Since the Delta variant became predominant in the United States on July 7, both scientists and the media alike have been full of mixed messages ("breakthrough infections rare"; "breakthrough infections common"; "vaccines still work"; "vaccines losing their effectiveness") but – if we remember our infectious diseases history- one thing remains clear: immunity is the only way to get through a pandemic.
What Happened in the Past
The 1918 influenza pandemic was far the deadliest respiratory virus pandemic recorded in recent human history with over 50 million deaths (maybe even 100 million deaths, or 3% of the world's population) worldwide. Although they used some of the same measures we are using now (masks, distancing, event closures, as neither testing nor a vaccine existed back then), the deaths slowed only after enough of the population had either acquired immunity through natural infection or died. Indeed, the first influenza vaccine was not developed until 1942, more than 20 years later. As judged by the amount of suffering and death from 1918 influenza (and the deadly Delta surge in India in spring 2021), natural immunity is obviously a terrible way to get through a pandemic.
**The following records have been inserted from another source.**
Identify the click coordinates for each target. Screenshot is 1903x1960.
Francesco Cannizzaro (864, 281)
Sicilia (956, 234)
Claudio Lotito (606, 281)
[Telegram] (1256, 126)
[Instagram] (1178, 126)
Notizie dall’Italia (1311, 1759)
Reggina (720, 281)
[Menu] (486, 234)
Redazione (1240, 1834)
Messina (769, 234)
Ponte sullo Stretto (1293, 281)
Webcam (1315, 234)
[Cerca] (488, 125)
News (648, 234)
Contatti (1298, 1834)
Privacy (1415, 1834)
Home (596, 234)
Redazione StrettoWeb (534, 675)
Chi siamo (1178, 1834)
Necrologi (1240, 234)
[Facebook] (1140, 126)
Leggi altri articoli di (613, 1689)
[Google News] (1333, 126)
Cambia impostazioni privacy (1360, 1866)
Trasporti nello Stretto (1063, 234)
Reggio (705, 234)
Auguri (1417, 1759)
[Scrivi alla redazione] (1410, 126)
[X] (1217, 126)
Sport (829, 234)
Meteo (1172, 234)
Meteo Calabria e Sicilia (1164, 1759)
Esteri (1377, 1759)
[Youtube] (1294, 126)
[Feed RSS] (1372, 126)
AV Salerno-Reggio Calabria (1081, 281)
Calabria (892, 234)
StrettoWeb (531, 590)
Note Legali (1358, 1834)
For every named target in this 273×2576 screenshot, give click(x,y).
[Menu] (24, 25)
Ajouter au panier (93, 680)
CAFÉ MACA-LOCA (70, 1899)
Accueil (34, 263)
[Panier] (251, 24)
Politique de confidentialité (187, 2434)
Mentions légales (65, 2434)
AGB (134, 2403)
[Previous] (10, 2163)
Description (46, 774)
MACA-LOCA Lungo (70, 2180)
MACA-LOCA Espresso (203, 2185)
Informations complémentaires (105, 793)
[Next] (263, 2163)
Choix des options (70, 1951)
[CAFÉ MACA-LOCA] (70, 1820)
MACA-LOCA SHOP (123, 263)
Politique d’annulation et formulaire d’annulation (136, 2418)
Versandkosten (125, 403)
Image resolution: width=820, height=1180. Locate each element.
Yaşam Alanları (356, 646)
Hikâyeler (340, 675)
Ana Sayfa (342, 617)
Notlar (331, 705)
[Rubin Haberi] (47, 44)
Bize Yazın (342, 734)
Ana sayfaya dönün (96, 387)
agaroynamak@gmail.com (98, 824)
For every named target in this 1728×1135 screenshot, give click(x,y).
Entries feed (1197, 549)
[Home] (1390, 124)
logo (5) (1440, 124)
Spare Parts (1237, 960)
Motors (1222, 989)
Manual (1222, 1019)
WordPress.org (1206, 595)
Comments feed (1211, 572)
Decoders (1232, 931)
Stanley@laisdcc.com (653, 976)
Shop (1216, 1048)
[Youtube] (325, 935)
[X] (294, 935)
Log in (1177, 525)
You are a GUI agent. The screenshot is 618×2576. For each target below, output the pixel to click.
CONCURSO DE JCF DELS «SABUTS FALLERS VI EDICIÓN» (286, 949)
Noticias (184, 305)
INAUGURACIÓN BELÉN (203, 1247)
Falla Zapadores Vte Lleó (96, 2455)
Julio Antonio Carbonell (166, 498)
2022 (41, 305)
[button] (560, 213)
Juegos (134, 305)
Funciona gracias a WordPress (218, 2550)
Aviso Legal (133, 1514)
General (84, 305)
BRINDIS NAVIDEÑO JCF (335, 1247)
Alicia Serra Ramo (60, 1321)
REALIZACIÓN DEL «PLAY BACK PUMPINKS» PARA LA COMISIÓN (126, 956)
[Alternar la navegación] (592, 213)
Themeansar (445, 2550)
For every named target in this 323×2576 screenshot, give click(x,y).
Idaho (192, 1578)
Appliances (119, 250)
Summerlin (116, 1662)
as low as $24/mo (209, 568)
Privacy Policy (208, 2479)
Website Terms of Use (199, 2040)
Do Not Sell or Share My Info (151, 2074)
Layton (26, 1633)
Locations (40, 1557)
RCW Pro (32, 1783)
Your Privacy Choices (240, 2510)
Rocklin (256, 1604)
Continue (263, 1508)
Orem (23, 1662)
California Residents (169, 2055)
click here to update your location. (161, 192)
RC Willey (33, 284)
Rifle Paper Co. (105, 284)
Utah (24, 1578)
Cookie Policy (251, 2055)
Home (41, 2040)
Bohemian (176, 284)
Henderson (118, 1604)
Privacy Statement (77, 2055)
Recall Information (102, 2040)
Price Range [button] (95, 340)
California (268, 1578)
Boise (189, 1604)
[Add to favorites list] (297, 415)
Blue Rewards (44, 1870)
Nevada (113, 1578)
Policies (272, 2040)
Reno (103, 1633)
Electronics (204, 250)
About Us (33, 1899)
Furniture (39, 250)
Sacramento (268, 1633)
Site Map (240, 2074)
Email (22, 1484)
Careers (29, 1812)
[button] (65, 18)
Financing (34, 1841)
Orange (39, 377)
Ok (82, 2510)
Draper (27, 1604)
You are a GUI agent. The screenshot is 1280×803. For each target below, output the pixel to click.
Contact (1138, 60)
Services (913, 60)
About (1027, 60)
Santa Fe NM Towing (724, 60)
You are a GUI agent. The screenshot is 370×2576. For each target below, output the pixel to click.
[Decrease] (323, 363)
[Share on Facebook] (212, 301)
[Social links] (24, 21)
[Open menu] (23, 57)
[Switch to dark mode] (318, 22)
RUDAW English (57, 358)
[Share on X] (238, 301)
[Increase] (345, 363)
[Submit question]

Similarly, measles was a highly transmissible respiratory virus that led to high levels of immunity among adults who were invariably exposed as children. However, measles led to deaths each year among the nonimmune until a vaccine was developed in 1963, largely restricting current measles outbreaks in the U.S. now to populations who decline to vaccinate. Smallpox also led to high levels of immunity through natural infection, which was often fatal. That's why unleashing smallpox on a largely nonimmune population in the New World was so deadly. Only an effective vaccine – and its administration worldwide, including among populations who declined smallpox vaccine at first via mandates – could control and then eventually eradicate smallpox from Earth.
Fully vaccinated people are already now able to generate some antibodies against all the variants we know of to date, thanks to their bank of memory B cells.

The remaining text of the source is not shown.